Calculates a number of goodness of fit quantities for a given RWLogisticRegression instance. More...

#include <rw/analytics/logfit.h>

List of all members.

Public Member Functions

 RWLogisticFitAnalysis ()
 RWLogisticFitAnalysis (const RWLogisticFitAnalysis &rhs)
 RWLogisticFitAnalysis (const RWLogisticRegression &reg)
 ~RWLogisticFitAnalysis ()
void setLogisticRegression (const RWLogisticRegression &lr)
int residualDegreesOfFreedom () const
int regressionDegreesOfFreedom () const
double logLikelihood () const
double deviance () const
double GStatistic () const
double GStatisticPValue () const
double GStatisticCriticalValue (double alpha=.05) const
int GStatisticDegreesOfFreedom () const
double PearsonStatistic () const
double PearsonStatisticPValue () const
double PearsonStatisticCriticalValue (double alpha=.05) const
int PearsonStatisticDegreesOfFreedom () const
double HLStatistic () const
double HLStatisticPValue () const
double HLStatisticCriticalValue (double alpha=.05) const
int HLStatisticDegreesOfFreedom () const
const HistogramHLStatisticOutputHistogram () const
const HistogramHLStatisticPosObsHistogram () const
void setPredictorDataGroups (const RWMathVec< size_t > &groups)
const RWMathVec< size_t > predictorDataGroups () const
void setModelOutputGroups (size_t ngroups)
size_t modelOutputGroups () const
RWLogisticFitAnalysisoperator= (const RWLogisticFitAnalysis &rhs)

Detailed Description

Given RWLogisticRegression instance, class RWLogisticFitAnalysis calculates several goodness of fit quantities, including the G-statistic, Pearson statistic, and Hosmer and Lemeshow statistic along with their P-values and critical values.

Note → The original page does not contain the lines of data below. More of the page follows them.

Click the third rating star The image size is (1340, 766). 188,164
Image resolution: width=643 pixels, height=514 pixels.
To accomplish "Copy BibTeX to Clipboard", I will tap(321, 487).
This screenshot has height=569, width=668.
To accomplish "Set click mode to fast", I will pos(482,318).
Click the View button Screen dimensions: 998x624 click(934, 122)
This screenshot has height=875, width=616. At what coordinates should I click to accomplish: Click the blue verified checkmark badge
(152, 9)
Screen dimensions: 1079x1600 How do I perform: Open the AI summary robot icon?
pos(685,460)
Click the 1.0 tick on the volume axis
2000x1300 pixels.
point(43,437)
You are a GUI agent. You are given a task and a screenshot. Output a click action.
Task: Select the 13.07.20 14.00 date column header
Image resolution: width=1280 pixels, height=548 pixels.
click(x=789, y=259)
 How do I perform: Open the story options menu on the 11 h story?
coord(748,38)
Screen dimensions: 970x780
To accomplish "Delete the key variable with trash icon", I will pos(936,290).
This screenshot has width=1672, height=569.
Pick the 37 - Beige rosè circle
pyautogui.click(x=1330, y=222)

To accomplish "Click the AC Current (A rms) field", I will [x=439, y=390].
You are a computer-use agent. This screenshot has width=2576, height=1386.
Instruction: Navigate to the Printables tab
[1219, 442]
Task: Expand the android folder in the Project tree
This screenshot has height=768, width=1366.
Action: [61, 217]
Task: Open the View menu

These statistics are described in the Business Analysis Module User's Guide.

Synopsis

 #include <rw/stats/logregress.h>
 #include <rw/stats/logfit.h>
 RWLogisticRegression lr;
 RWLogisticFitAnalysis logfit(lr);

Examples

 #include <rw/analytics/logregress.h>
 #include <rw/analytics/logfit.h>
 #include <iostream>

 int main()
 {
   RWGenMat<double> predData = "5x2 [1 234 2 431 3
                                    333 4 654 5 788]";
   RWMathVec<bool> obsData(5, rwUninitialized );
   obsData[0] = obsData[3] = obsData[4] = true;
   obsData[1] = obsData[2] = false;

   // Create a logistic regression object.
   RWLogisticRegression model(predData, obsData);

   // Analyze the model; print out some summaries of the model's
   // goodness of fit.
   RWLogisticFitAnalysis logfit(model);

   std::cout << "Pearson statistic: " << logfit.PearsonStatistic()
             << std::endl;
   std::cout << "Pearson statistic P-value: "
             << logfit.PearsonStatisticPValue() << std::endl;
   std::cout << "Pearson statistic 10% critical value: "
             << logfit.PearsonStatisticCriticalValue(0.10) << std::endl;
   std::cout << "Pearson statistic degrees of freedom: "
             << logfit.PearsonStatisticDegreesOfFreedom() << std::endl;
   std::cout << "Predictor data groups for Pearson statistic: "
             << logfit.predictorDataGroups() << std::endl;
   std::cout << std::endl;

   std::cout << "HL statistic: " << logfit.HLStatistic() << std::endl;
   std::cout << "HL statistic P-value: " << logfit.HLStatisticPValue()
             << std::endl;
   std::cout << "HL statistic 10% critical value: "
             << logfit.HLStatisticCriticalValue(0.10) << std::endl;
   std::cout << "HL statistic degrees of freedom: "
             << logfit.HLStatisticDegreesOfFreedom() << std::endl;
   std::cout << "Bin counts for predictions: "
             << logfit.HLStatisticOutputHistogram() << std::endl;
   std::cout << "Bin counts for predictions associated\n"
             << "with positive observations: "
             << logfit.HLStatisticPosObsHistogram() << std::endl;
   std::cout << std::std::endl;

   return 0;
 }

Constructor & Destructor Documentation

RWLogisticFitAnalysis::RWLogisticFitAnalysis (  ) 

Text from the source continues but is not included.